> Extracted records
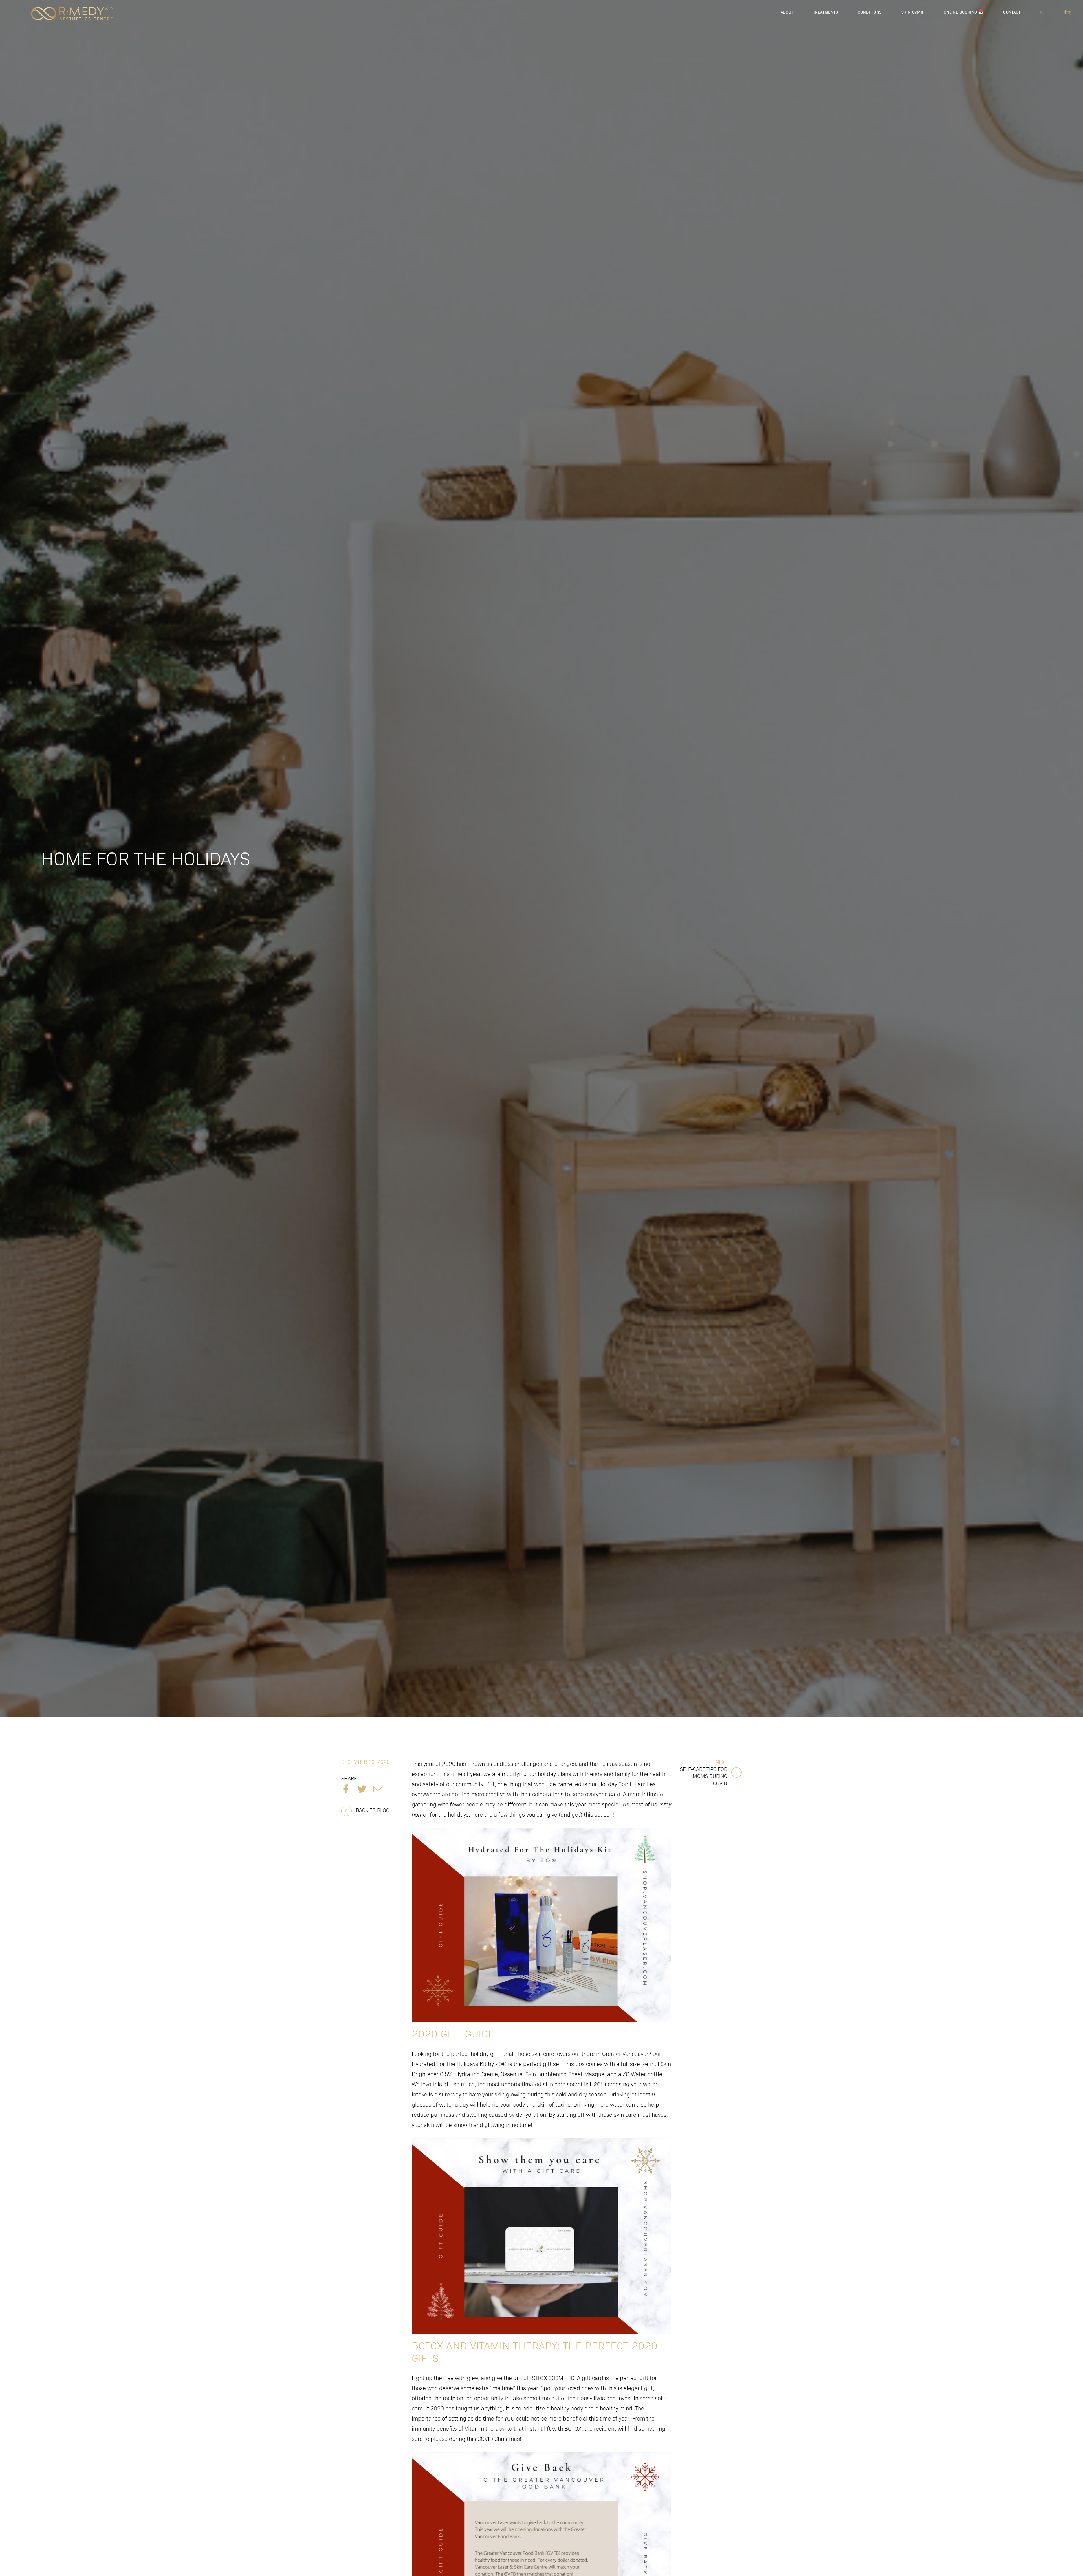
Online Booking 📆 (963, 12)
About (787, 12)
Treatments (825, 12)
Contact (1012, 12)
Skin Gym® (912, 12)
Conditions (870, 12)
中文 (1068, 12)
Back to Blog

==

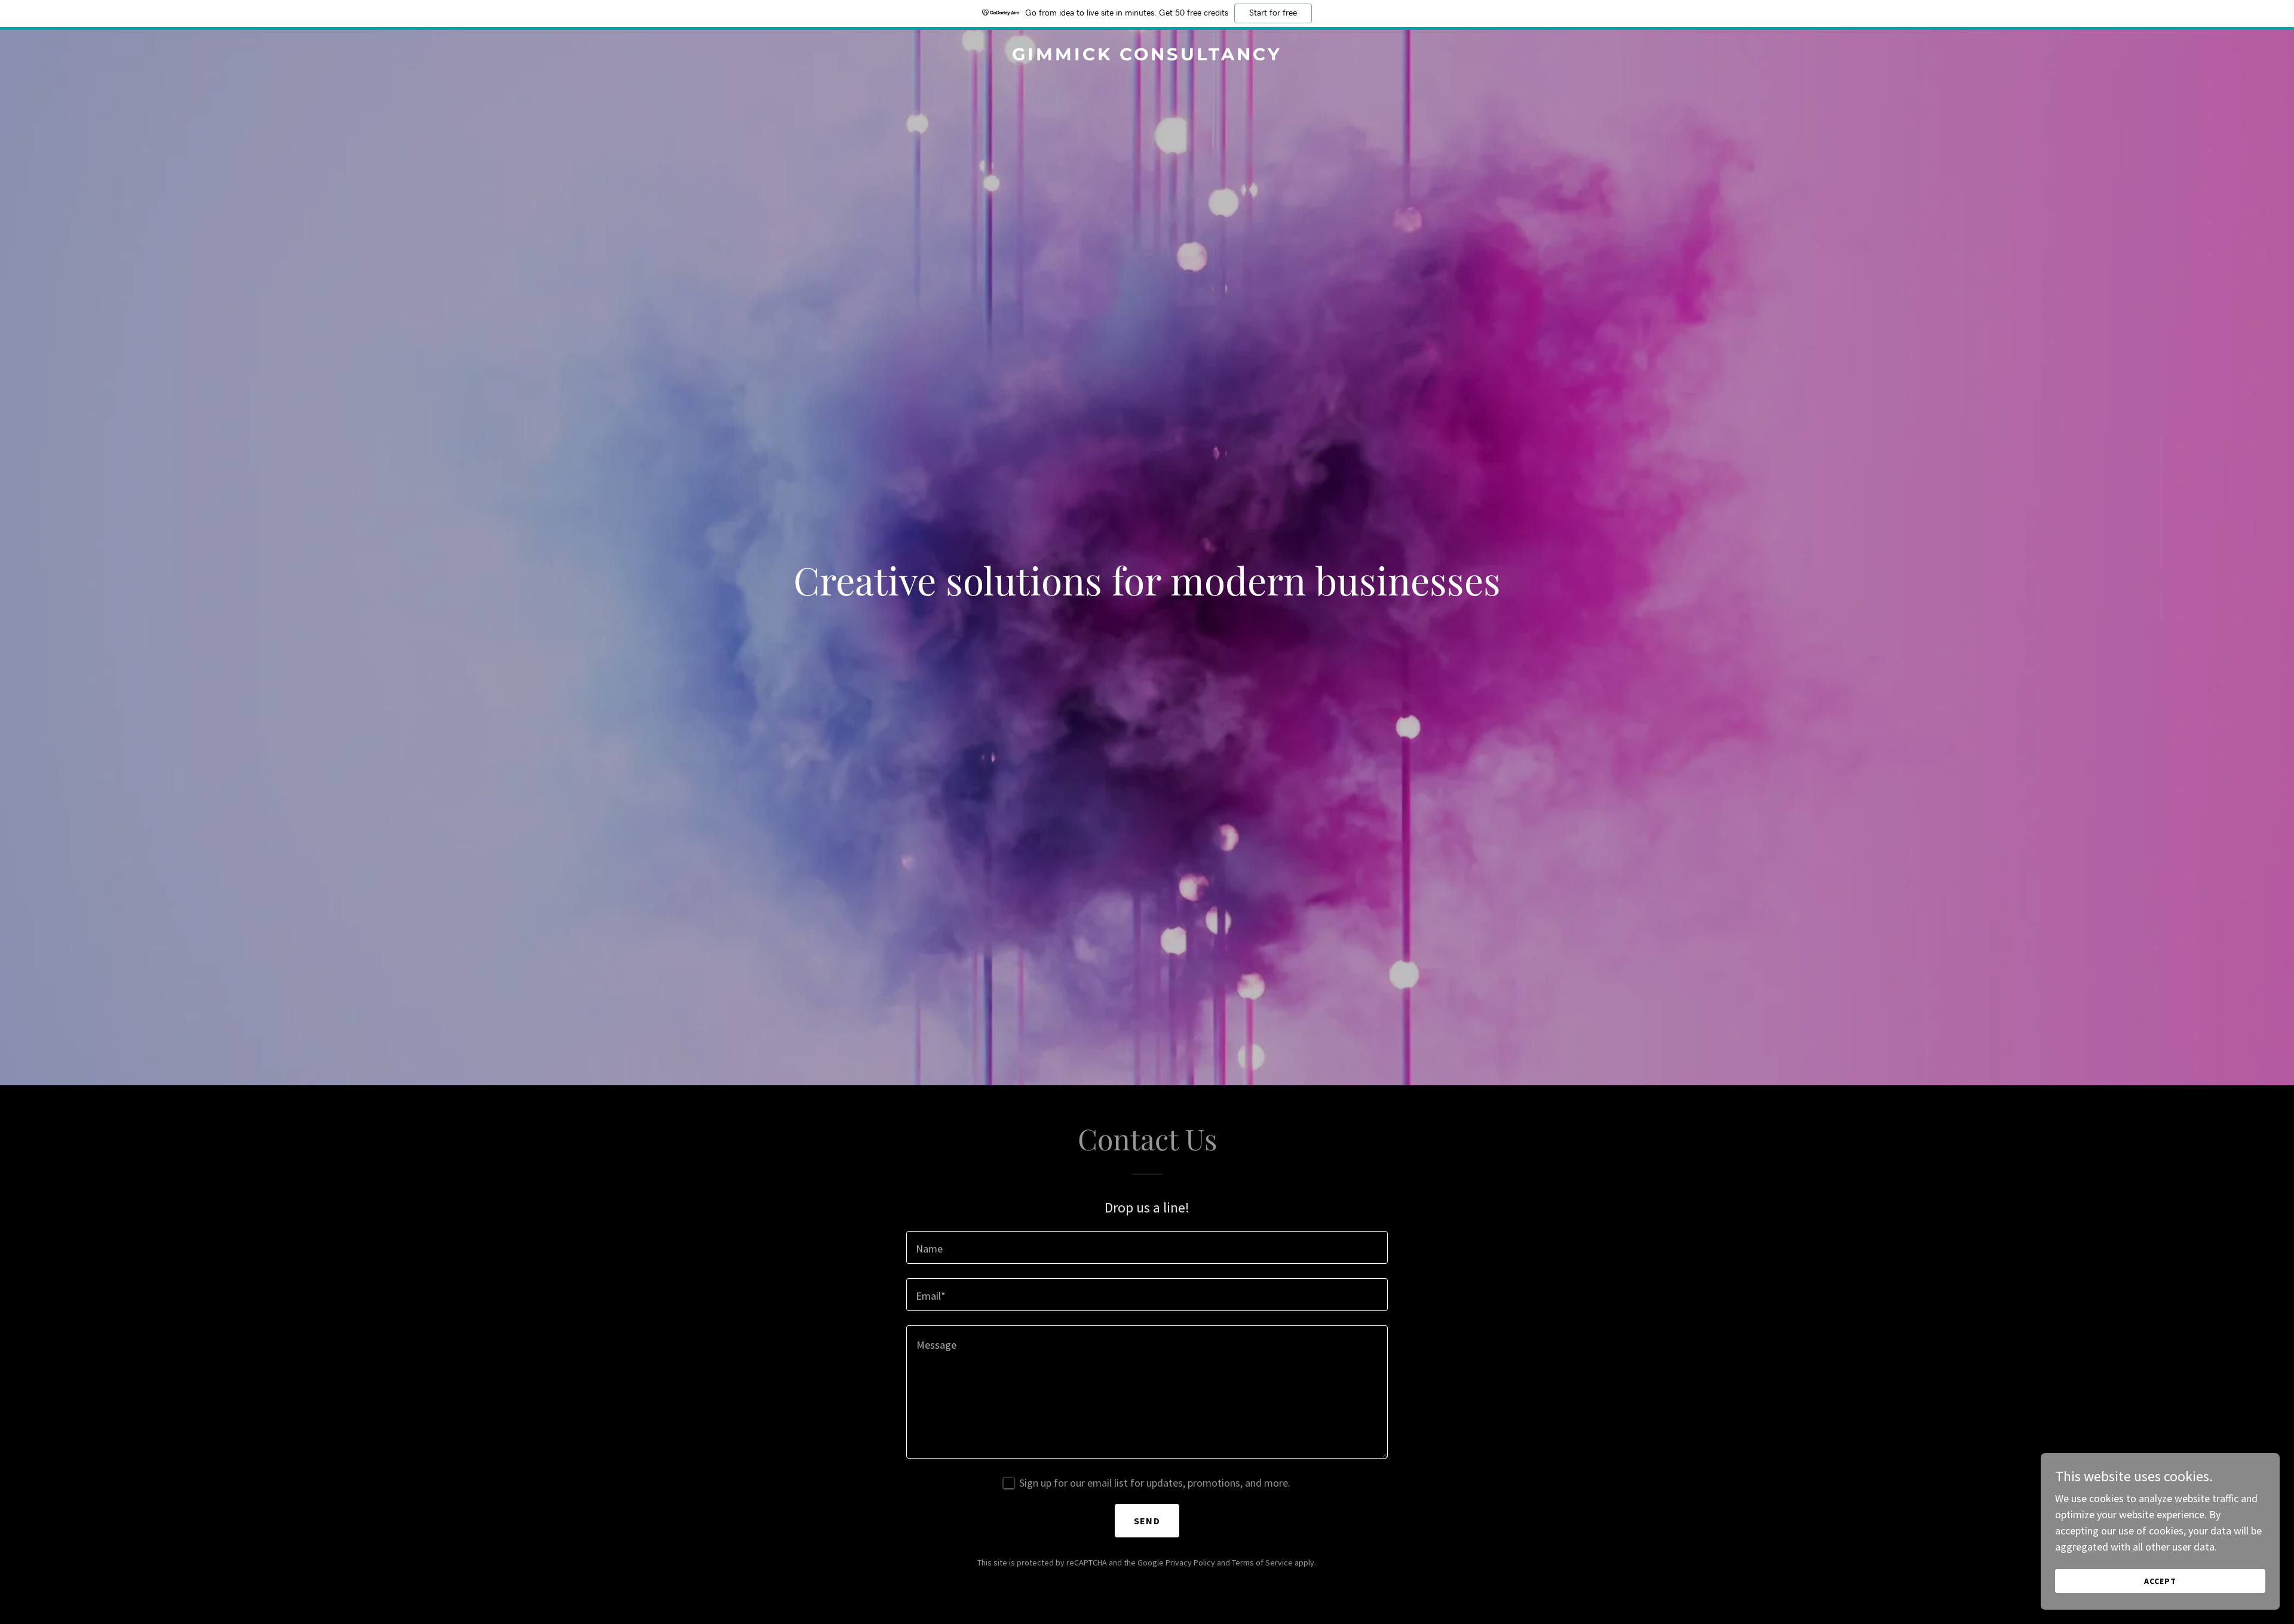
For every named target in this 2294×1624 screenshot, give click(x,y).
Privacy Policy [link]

* * *

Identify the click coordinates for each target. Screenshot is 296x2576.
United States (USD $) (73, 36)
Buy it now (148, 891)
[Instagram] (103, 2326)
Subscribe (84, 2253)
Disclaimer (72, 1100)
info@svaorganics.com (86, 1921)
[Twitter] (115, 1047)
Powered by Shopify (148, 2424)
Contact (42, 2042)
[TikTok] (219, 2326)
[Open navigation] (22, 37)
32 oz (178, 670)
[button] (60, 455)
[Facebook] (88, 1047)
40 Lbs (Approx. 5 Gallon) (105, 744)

> Exercise goal
Return all lines of the material that have "target" in them.

> Task answer
For every named target in this 2294×1624 screenshot, give click(x,y).
Identify the click coordinates for each target. Screenshot is 296x2576.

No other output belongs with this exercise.